■ **INPUT**
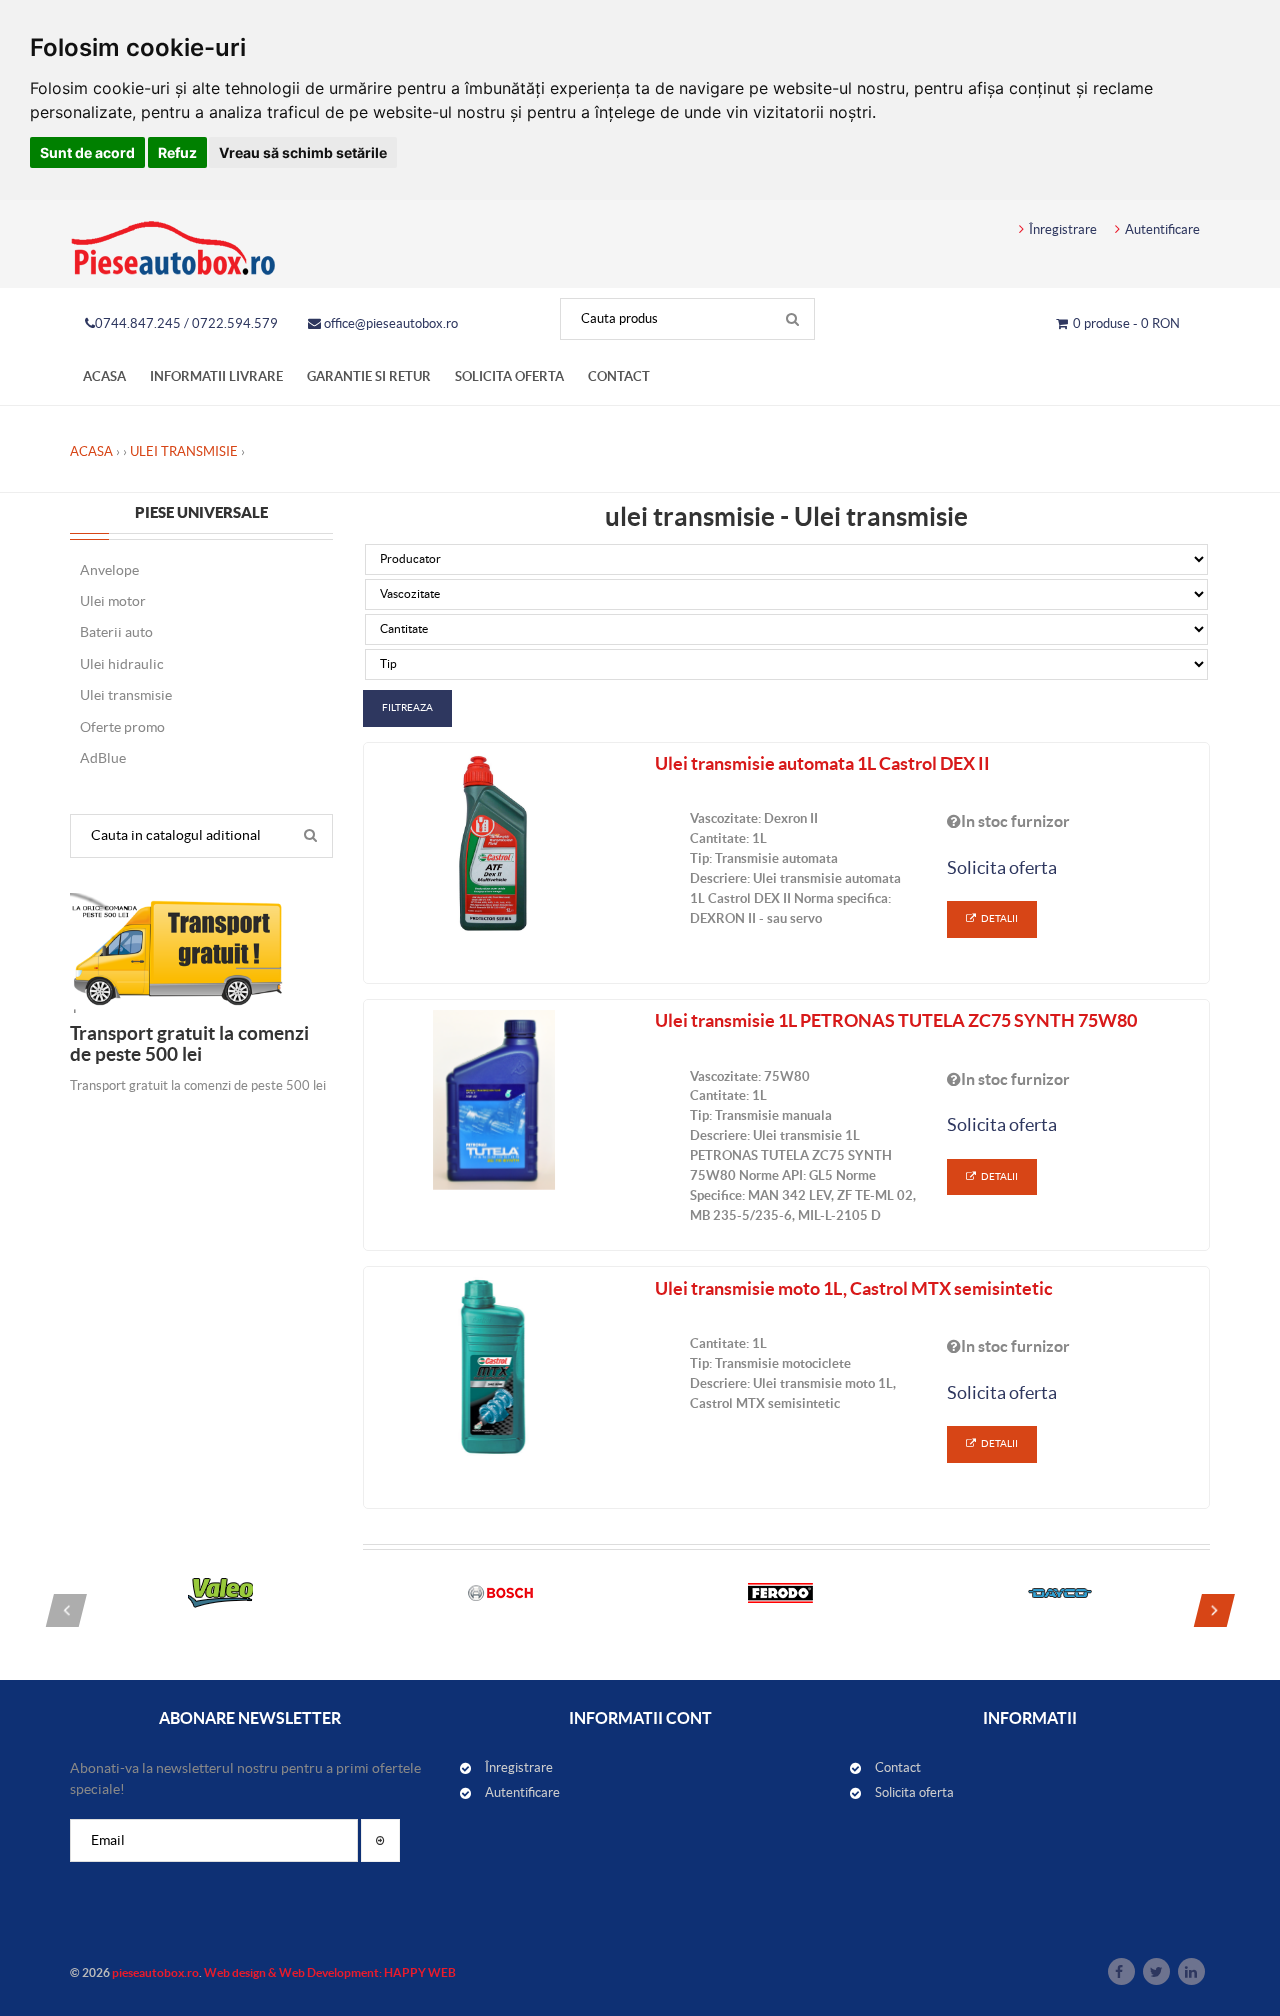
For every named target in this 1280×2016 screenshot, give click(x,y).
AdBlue (103, 758)
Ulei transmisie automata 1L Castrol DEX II (822, 763)
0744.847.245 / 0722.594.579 (186, 323)
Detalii (999, 918)
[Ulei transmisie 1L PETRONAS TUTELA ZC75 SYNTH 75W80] (495, 1100)
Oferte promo (122, 727)
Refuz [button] (177, 152)
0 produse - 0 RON (1126, 323)
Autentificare (1162, 229)
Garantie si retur (369, 376)
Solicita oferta (509, 376)
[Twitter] (1156, 1971)
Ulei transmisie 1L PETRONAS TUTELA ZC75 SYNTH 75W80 (896, 1020)
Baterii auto (116, 632)
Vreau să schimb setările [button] (303, 152)
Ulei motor (113, 601)
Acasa (104, 376)
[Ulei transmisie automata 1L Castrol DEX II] (495, 843)
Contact (619, 376)
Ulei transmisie (184, 451)
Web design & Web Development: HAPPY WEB (330, 1972)
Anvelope (109, 570)
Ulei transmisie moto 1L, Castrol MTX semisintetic (854, 1288)
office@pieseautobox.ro (389, 323)
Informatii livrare (216, 376)
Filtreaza (407, 707)
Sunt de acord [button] (87, 152)
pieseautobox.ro (155, 1972)
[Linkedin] (1191, 1971)
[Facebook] (1121, 1971)
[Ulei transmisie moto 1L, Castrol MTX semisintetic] (495, 1367)
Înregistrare (1063, 229)
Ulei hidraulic (122, 664)
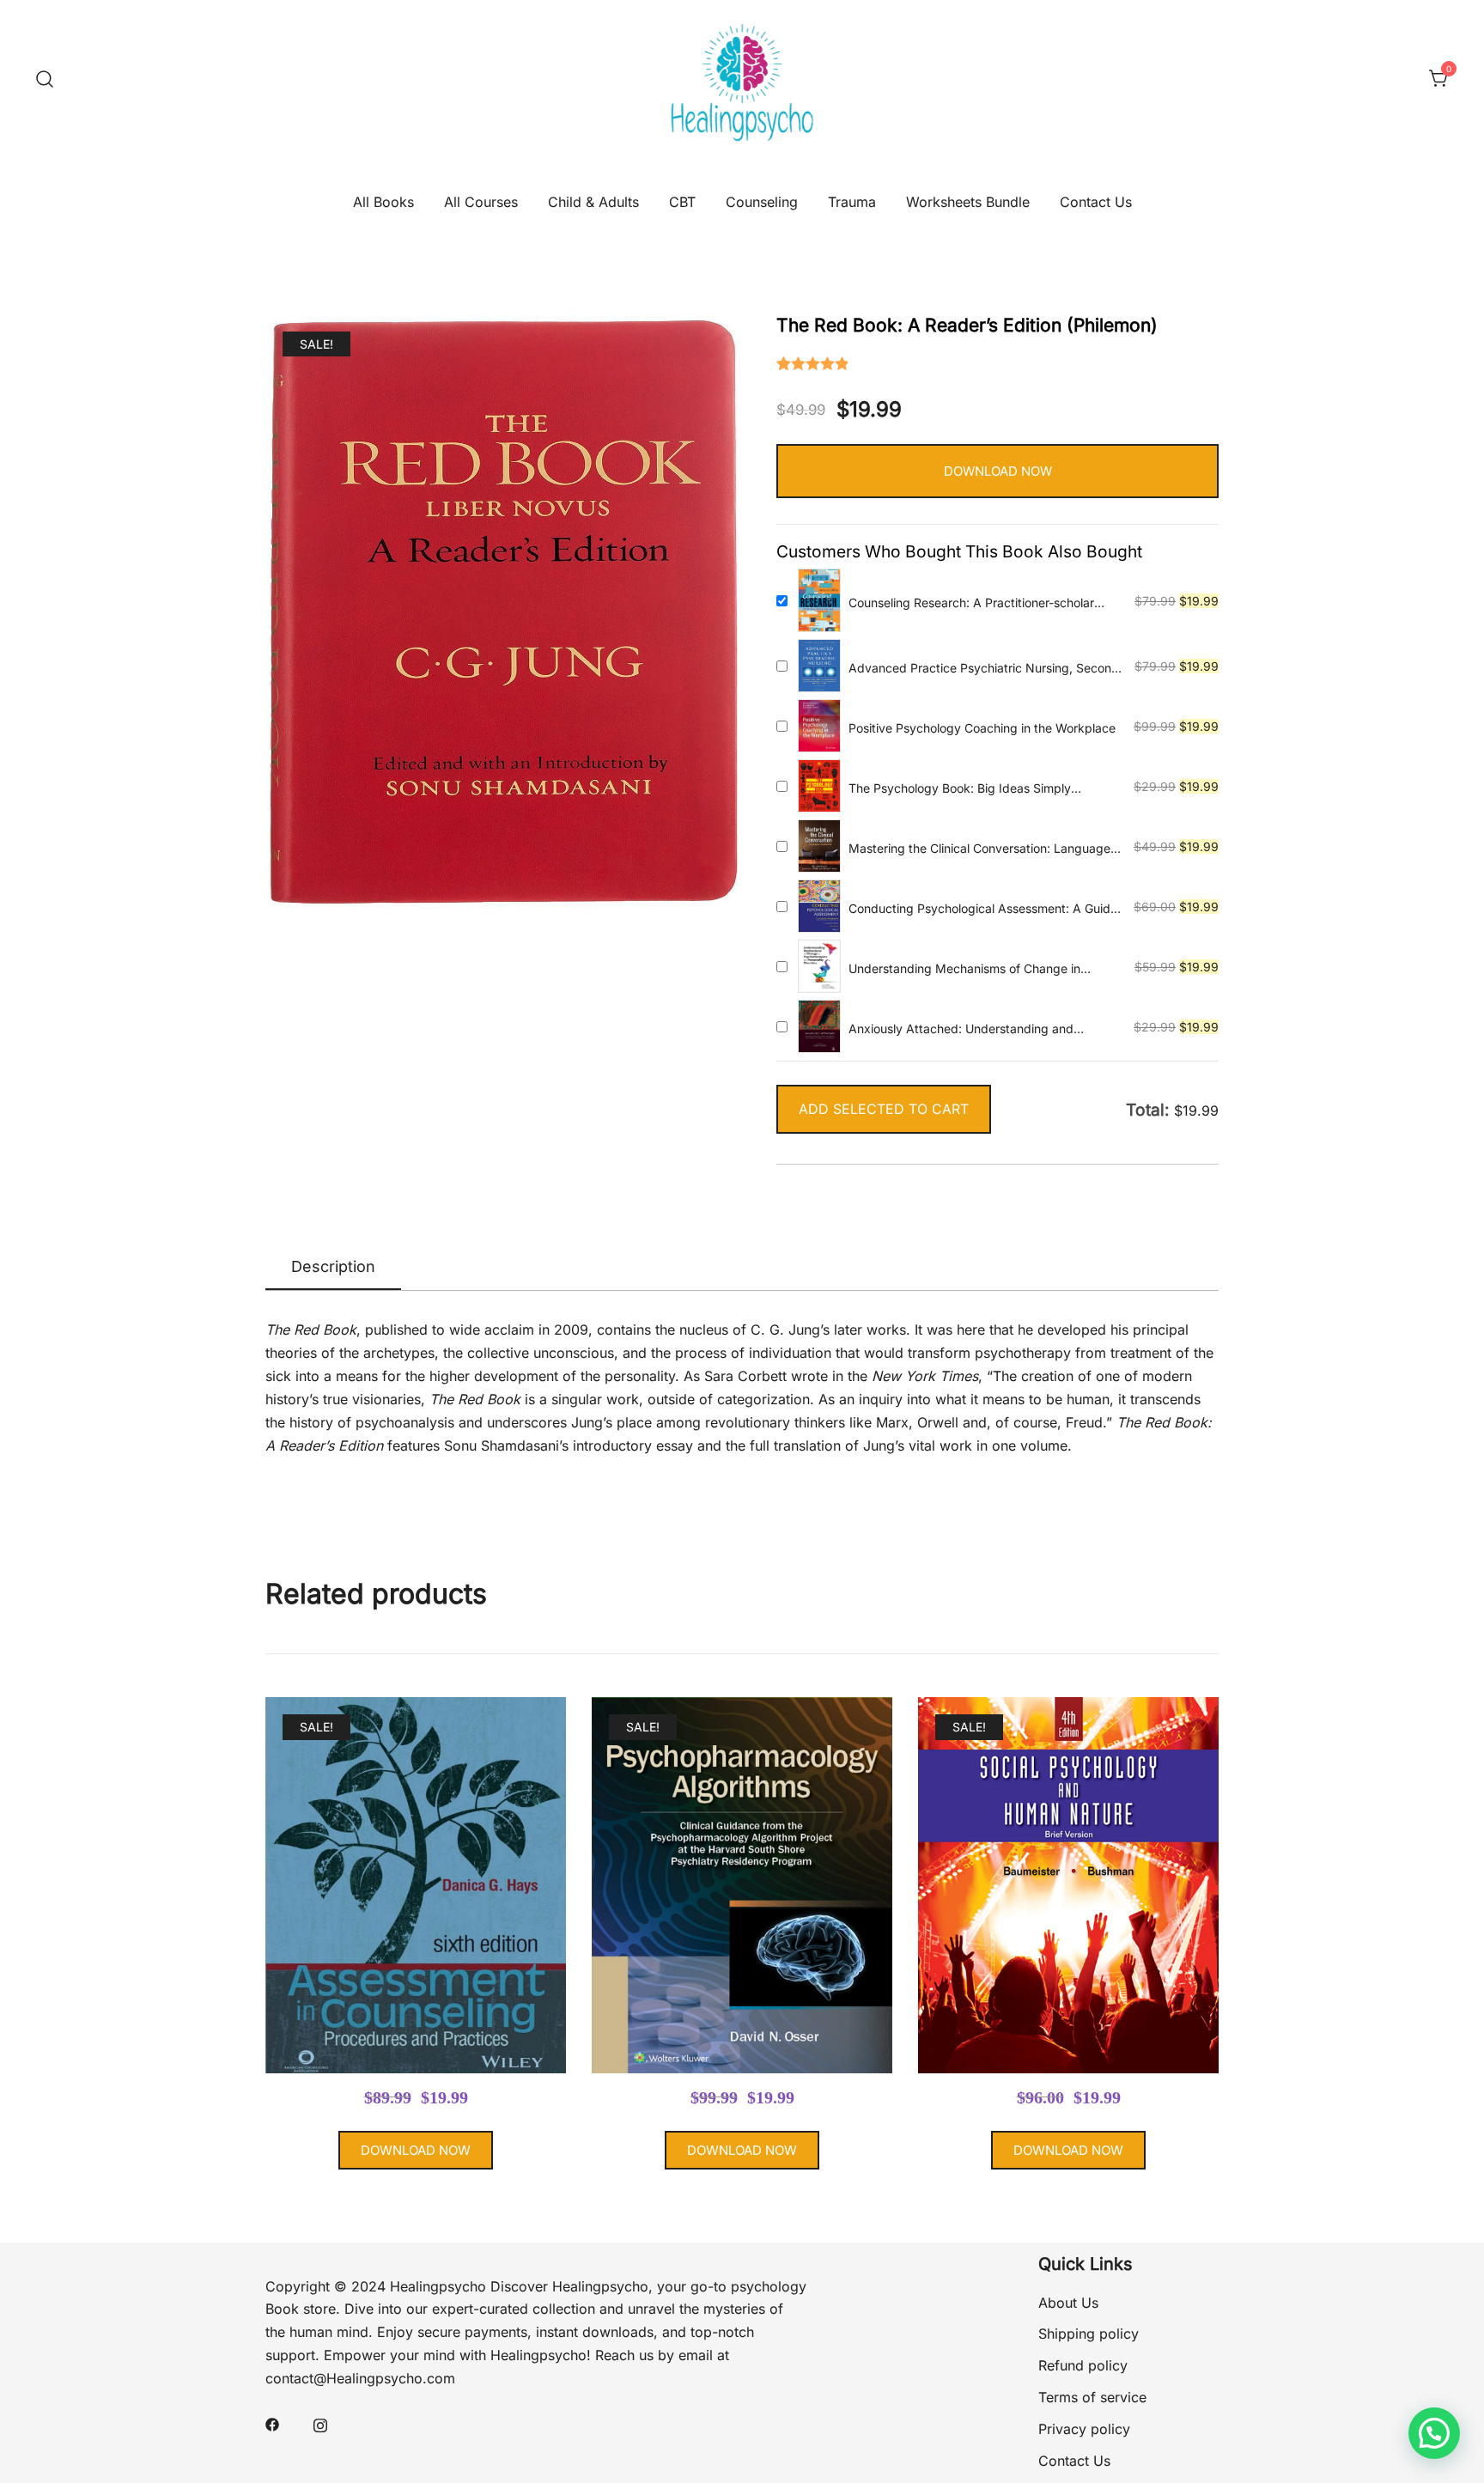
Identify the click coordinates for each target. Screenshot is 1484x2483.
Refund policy (1083, 2365)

■ **WORK TO BE COMPLETED**
With every picture removed, give the entries above again exactly.

■ **FINISHED EXERCISE**
For every named target in this 1280×2016 screenshot, give click(x,y).
AdBlue (103, 758)
Ulei transmisie automata 1L Castrol DEX II (822, 763)
0744.847.245 / 0722.594.579 (186, 323)
Detalii (999, 918)
[Ulei transmisie 1L PETRONAS TUTELA ZC75 SYNTH 75W80] (495, 1100)
Oferte promo (122, 727)
Refuz [button] (177, 152)
0 produse - 0 RON (1126, 323)
Autentificare (1162, 229)
Garantie si retur (369, 376)
Solicita oferta (509, 376)
[Twitter] (1156, 1971)
Ulei transmisie 1L PETRONAS TUTELA ZC75 SYNTH 75W80 (896, 1020)
Baterii auto (116, 632)
Vreau să schimb setările [button] (303, 152)
Ulei motor (113, 601)
Acasa (104, 376)
[Ulei transmisie automata 1L Castrol DEX II] (495, 843)
Contact (619, 376)
Ulei transmisie (184, 451)
Web design & Web Development: HAPPY WEB (330, 1972)
Anvelope (109, 570)
Ulei transmisie moto 1L, Castrol MTX semisintetic (854, 1288)
office@pieseautobox.ro (389, 323)
Informatii livrare (216, 376)
Filtreaza (407, 707)
Sunt de acord [button] (87, 152)
pieseautobox.ro (155, 1972)
[Linkedin] (1191, 1971)
[Facebook] (1121, 1971)
[Ulei transmisie moto 1L, Castrol MTX semisintetic] (495, 1367)
Înregistrare (1063, 229)
Ulei hidraulic (122, 664)
Identify the click coordinates for each target. Screenshot is 1484x2483.
Refund policy (1083, 2365)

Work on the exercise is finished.